[start]

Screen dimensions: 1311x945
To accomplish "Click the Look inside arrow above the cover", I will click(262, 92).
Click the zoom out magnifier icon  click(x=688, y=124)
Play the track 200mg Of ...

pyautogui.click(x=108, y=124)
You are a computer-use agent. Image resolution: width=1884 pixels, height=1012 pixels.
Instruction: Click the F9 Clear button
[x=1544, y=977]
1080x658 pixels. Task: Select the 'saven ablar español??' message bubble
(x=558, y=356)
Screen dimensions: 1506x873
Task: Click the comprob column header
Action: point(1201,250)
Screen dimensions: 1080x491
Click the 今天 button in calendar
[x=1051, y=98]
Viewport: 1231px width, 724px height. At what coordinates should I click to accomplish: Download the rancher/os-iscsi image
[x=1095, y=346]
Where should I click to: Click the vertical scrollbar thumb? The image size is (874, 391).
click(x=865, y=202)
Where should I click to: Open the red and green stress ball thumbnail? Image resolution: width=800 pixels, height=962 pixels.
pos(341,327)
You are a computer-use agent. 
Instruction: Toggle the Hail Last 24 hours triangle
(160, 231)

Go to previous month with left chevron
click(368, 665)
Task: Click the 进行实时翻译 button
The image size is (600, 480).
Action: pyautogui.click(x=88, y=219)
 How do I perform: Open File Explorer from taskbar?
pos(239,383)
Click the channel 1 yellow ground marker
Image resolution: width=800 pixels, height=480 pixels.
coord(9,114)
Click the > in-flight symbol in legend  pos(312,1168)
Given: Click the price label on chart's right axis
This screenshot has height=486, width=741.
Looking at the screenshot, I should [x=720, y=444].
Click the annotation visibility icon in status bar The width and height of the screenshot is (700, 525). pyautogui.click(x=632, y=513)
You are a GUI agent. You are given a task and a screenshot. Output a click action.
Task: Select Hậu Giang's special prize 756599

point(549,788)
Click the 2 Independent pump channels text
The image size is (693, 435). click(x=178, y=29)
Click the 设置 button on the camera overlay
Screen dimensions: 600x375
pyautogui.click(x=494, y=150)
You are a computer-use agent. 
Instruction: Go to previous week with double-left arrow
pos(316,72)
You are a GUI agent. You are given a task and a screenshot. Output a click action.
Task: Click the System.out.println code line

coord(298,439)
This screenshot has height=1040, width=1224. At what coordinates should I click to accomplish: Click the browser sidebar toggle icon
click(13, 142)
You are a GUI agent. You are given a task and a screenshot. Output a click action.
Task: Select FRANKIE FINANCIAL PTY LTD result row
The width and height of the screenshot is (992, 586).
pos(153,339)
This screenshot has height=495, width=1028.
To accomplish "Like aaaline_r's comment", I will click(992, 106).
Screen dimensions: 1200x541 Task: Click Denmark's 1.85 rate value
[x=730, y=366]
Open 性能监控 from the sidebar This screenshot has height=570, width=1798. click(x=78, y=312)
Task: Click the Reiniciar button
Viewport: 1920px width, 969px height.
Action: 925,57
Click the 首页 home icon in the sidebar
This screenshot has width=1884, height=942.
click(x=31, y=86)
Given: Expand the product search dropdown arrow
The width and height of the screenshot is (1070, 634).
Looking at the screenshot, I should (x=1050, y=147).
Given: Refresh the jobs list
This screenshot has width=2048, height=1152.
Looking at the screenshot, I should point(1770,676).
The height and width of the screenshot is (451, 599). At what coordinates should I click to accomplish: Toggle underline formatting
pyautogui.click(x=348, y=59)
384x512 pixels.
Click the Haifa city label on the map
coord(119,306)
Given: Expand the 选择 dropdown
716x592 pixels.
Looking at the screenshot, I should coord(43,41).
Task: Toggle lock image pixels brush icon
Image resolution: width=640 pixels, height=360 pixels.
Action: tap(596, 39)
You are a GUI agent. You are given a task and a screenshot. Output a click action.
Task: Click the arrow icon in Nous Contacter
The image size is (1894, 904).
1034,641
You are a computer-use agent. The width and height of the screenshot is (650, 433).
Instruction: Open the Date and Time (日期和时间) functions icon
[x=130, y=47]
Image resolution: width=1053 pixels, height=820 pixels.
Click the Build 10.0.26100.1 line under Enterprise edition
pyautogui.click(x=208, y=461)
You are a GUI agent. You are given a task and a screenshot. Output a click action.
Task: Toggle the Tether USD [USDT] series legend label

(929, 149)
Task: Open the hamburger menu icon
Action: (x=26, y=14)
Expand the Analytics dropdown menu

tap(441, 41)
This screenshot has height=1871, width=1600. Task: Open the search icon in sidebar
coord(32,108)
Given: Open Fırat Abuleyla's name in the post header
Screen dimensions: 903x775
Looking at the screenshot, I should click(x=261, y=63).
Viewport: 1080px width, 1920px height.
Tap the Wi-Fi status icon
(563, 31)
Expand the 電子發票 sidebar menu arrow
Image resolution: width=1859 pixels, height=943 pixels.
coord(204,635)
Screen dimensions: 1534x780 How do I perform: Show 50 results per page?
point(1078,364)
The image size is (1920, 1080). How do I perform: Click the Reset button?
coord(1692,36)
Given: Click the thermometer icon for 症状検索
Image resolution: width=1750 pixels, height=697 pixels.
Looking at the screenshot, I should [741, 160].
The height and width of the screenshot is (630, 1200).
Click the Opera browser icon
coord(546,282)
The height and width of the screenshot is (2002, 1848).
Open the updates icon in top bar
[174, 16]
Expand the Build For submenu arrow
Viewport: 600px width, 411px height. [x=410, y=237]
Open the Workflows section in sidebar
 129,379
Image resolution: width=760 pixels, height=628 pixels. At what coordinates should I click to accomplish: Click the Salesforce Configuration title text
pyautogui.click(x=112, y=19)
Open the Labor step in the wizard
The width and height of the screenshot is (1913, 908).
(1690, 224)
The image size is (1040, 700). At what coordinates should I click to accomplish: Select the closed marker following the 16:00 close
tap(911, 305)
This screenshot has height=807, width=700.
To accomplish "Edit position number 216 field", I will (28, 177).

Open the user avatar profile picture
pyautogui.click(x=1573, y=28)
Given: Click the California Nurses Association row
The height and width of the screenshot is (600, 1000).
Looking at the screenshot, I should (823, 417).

[end]

- [BRIEF]:
Please copy out all of the records above, line for line, without changing a single character.

- [FINISHED EXERCISE]:
Screen dimensions: 1311x945
To accomplish "Click the Look inside arrow above the cover", I will click(262, 92).
Click the zoom out magnifier icon  click(x=688, y=124)
Play the track 200mg Of ...

pyautogui.click(x=108, y=124)
You are a computer-use agent. Image resolution: width=1884 pixels, height=1012 pixels.
Instruction: Click the F9 Clear button
[x=1544, y=977]
1080x658 pixels. Task: Select the 'saven ablar español??' message bubble
(x=558, y=356)
Screen dimensions: 1506x873
Task: Click the comprob column header
Action: point(1201,250)
Screen dimensions: 1080x491
Click the 今天 button in calendar
[x=1051, y=98]
Viewport: 1231px width, 724px height. At what coordinates should I click to accomplish: Download the rancher/os-iscsi image
[x=1095, y=346]
Where should I click to: Click the vertical scrollbar thumb? The image size is (874, 391).
click(x=865, y=202)
Where should I click to: Open the red and green stress ball thumbnail? Image resolution: width=800 pixels, height=962 pixels.
pos(341,327)
You are a computer-use agent. 
Instruction: Toggle the Hail Last 24 hours triangle
(160, 231)

Go to previous month with left chevron
click(368, 665)
Task: Click the 进行实时翻译 button
The image size is (600, 480).
Action: pyautogui.click(x=88, y=219)
 How do I perform: Open File Explorer from taskbar?
pos(239,383)
Click the channel 1 yellow ground marker
Image resolution: width=800 pixels, height=480 pixels.
coord(9,114)
Click the > in-flight symbol in legend  pos(312,1168)
Given: Click the price label on chart's right axis
This screenshot has height=486, width=741.
Looking at the screenshot, I should [x=720, y=444].
Click the annotation visibility icon in status bar The width and height of the screenshot is (700, 525). pyautogui.click(x=632, y=513)
You are a GUI agent. You are given a task and a screenshot. Output a click action.
Task: Select Hậu Giang's special prize 756599

point(549,788)
Click the 2 Independent pump channels text
The image size is (693, 435). click(x=178, y=29)
Click the 设置 button on the camera overlay
Screen dimensions: 600x375
pyautogui.click(x=494, y=150)
You are a computer-use agent. 
Instruction: Go to previous week with double-left arrow
pos(316,72)
You are a GUI agent. You are given a task and a screenshot. Output a click action.
Task: Click the System.out.println code line

coord(298,439)
This screenshot has height=1040, width=1224. At what coordinates should I click to accomplish: Click the browser sidebar toggle icon
click(13, 142)
You are a GUI agent. You are given a task and a screenshot. Output a click action.
Task: Select FRANKIE FINANCIAL PTY LTD result row
The width and height of the screenshot is (992, 586).
pos(153,339)
This screenshot has height=495, width=1028.
To accomplish "Like aaaline_r's comment", I will click(992, 106).
Screen dimensions: 1200x541 Task: Click Denmark's 1.85 rate value
[x=730, y=366]
Open 性能监控 from the sidebar This screenshot has height=570, width=1798. click(x=78, y=312)
Task: Click the Reiniciar button
Viewport: 1920px width, 969px height.
Action: 925,57
Click the 首页 home icon in the sidebar
This screenshot has width=1884, height=942.
click(x=31, y=86)
Given: Expand the product search dropdown arrow
The width and height of the screenshot is (1070, 634).
Looking at the screenshot, I should (x=1050, y=147).
Given: Refresh the jobs list
This screenshot has width=2048, height=1152.
Looking at the screenshot, I should point(1770,676).
The height and width of the screenshot is (451, 599). At what coordinates should I click to accomplish: Toggle underline formatting
pyautogui.click(x=348, y=59)
384x512 pixels.
Click the Haifa city label on the map
coord(119,306)
Given: Expand the 选择 dropdown
716x592 pixels.
Looking at the screenshot, I should coord(43,41).
Task: Toggle lock image pixels brush icon
Image resolution: width=640 pixels, height=360 pixels.
Action: tap(596, 39)
You are a GUI agent. You are given a task and a screenshot. Output a click action.
Task: Click the arrow icon in Nous Contacter
The image size is (1894, 904).
1034,641
You are a computer-use agent. The width and height of the screenshot is (650, 433).
Instruction: Open the Date and Time (日期和时间) functions icon
[x=130, y=47]
Image resolution: width=1053 pixels, height=820 pixels.
Click the Build 10.0.26100.1 line under Enterprise edition
pyautogui.click(x=208, y=461)
You are a GUI agent. You are given a task and a screenshot. Output a click action.
Task: Toggle the Tether USD [USDT] series legend label

(929, 149)
Task: Open the hamburger menu icon
Action: (x=26, y=14)
Expand the Analytics dropdown menu

tap(441, 41)
This screenshot has height=1871, width=1600. Task: Open the search icon in sidebar
coord(32,108)
Given: Open Fırat Abuleyla's name in the post header
Screen dimensions: 903x775
Looking at the screenshot, I should click(x=261, y=63).
Viewport: 1080px width, 1920px height.
Tap the Wi-Fi status icon
(563, 31)
Expand the 電子發票 sidebar menu arrow
Image resolution: width=1859 pixels, height=943 pixels.
coord(204,635)
Screen dimensions: 1534x780 How do I perform: Show 50 results per page?
point(1078,364)
The image size is (1920, 1080). How do I perform: Click the Reset button?
coord(1692,36)
Given: Click the thermometer icon for 症状検索
Image resolution: width=1750 pixels, height=697 pixels.
Looking at the screenshot, I should [741, 160].
The height and width of the screenshot is (630, 1200).
Click the Opera browser icon
coord(546,282)
The height and width of the screenshot is (2002, 1848).
Open the updates icon in top bar
[174, 16]
Expand the Build For submenu arrow
Viewport: 600px width, 411px height. [x=410, y=237]
Open the Workflows section in sidebar
 129,379
Image resolution: width=760 pixels, height=628 pixels. At what coordinates should I click to accomplish: Click the Salesforce Configuration title text
pyautogui.click(x=112, y=19)
Open the Labor step in the wizard
The width and height of the screenshot is (1913, 908).
(1690, 224)
The image size is (1040, 700). At what coordinates should I click to accomplish: Select the closed marker following the 16:00 close
tap(911, 305)
This screenshot has height=807, width=700.
To accomplish "Edit position number 216 field", I will (28, 177).

Open the user avatar profile picture
pyautogui.click(x=1573, y=28)
Given: Click the California Nurses Association row
The height and width of the screenshot is (600, 1000).
Looking at the screenshot, I should (823, 417).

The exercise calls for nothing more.